Better than expected, though some observers have pointed out that Tea Party ideals have been a staple of Texas politics for some time. Even candidates that are argued to be centrist establishment types are very conservative and trumpet the same positions Tea Party backed candidates do.

A few items to run through:

From the NYT: Texas G.O.P. Beats Back Challengers From Right. The story suggests that any losses the Tea Party suffered happened because "establishment" candidates tacked far to the right to survive the challenge:

The success of several Republican incumbents Tuesday suggested to some that the influence of the Tea Party here had waned. But to others, it merely showed that the incumbents had managed to appease Tea Party conservatives by steering farther to the right. Still others said the Tea Party-supported candidates who were successful in ousting incumbents in the state Legislature, or forcing them into runoffs, were a sign of the movement’s continued strength in Texas.

From Slate: A Good Night for Texas Conservatives; a Bad Night for Grifters. The author points out that despite the fact that John Cornyn - our incumbent Senator beat back Tea Party opposition - others weren't so lucky.

From The American Prospect: Why Does the National Media Get Texas So Wrong? This repeats some points made in the previous article and points out the difficulty of determining what "the establishment" refers to in Texas. While the Tea Party may lack a unifying leader, and it does not have the force it had 4 years ago. It's still pretty strong.

From the BBC: Texas: Reports of Tea Party death have been exaggerated. The authors points out that Tea Party candidates did especially well at the local level, and that candidates have learned what it takes to appeal to Tea Party voters. The story also contains the following text that points out how primary elections encourage party polarization by allowing the more extreme primary voters to determine the candidates that appear on the general election ballot:

All of this has the Dallas Morning News's Tod Robberson, a self-proclaimed centrist, lamenting the state's primary system: 
In several races, we are going to wind up with an arch-conservative tea party type who wins the primary and will represent the GOP in the general election. And he or she will wind up vying against a hard-left Democrat. It'll be the worst choice to put before voters. But that will be the choice because those two candidates will have done the best job of appealing to the extremists and die-hards within their respective parties. The winner will go to Austin or Washington and probably will do an abysmal job. And then we'll repeat this same process in another two years, adding yet another batch of abysmal, extremist performers to the mix.

Here's a look at the state of the national Tea Party movement. Success in Texas does not lead to success nation-wide necessarily since Texas' political culture is very different from the national political culture.

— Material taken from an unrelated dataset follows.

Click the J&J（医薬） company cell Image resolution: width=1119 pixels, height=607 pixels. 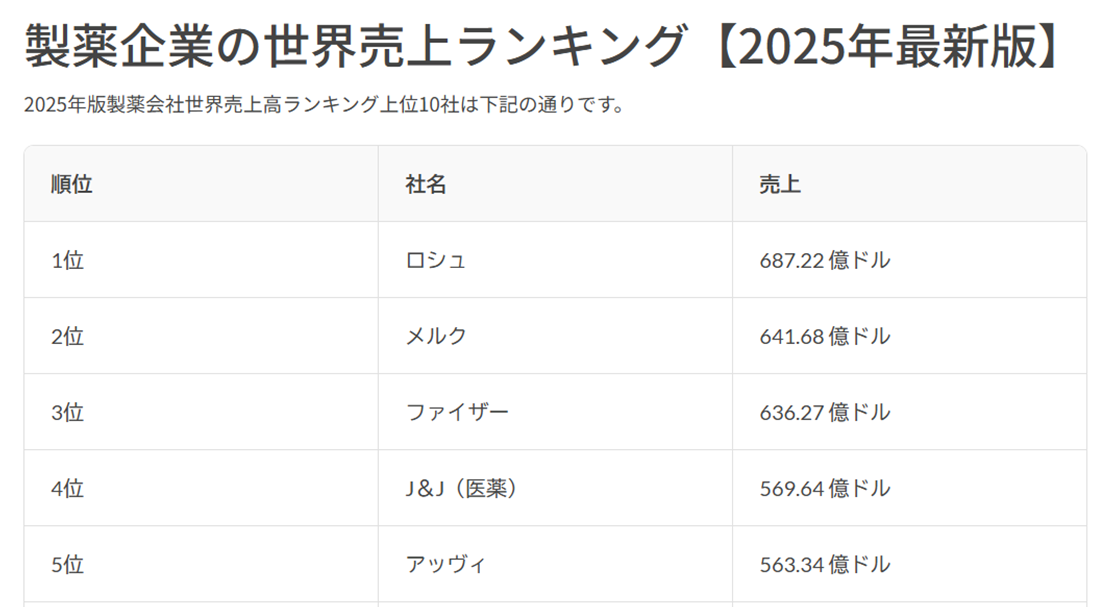point(463,488)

From the Hill: Tea Party at five: Dawning or dimming? The national movement has not had the same impact that the movement in Texas has had. The recent vote on the debt ceiling is an example:

GOP leadership and establishment business groups have begun pushing back more forcefully against the movement. The fact that both McConnell and House Speaker John Boehner (R-Ohio) were willing to break with most of their party to help increase the debt ceiling without conditions shows their frustration with the base might have surpassed their fear of it. While there are dozens of Tea Party challengers to incumbent Republicans, only Sen. Thad Cochran (R-Miss.) and Rep. Mike Simpson (R-Idaho) appear to be facing a real threat.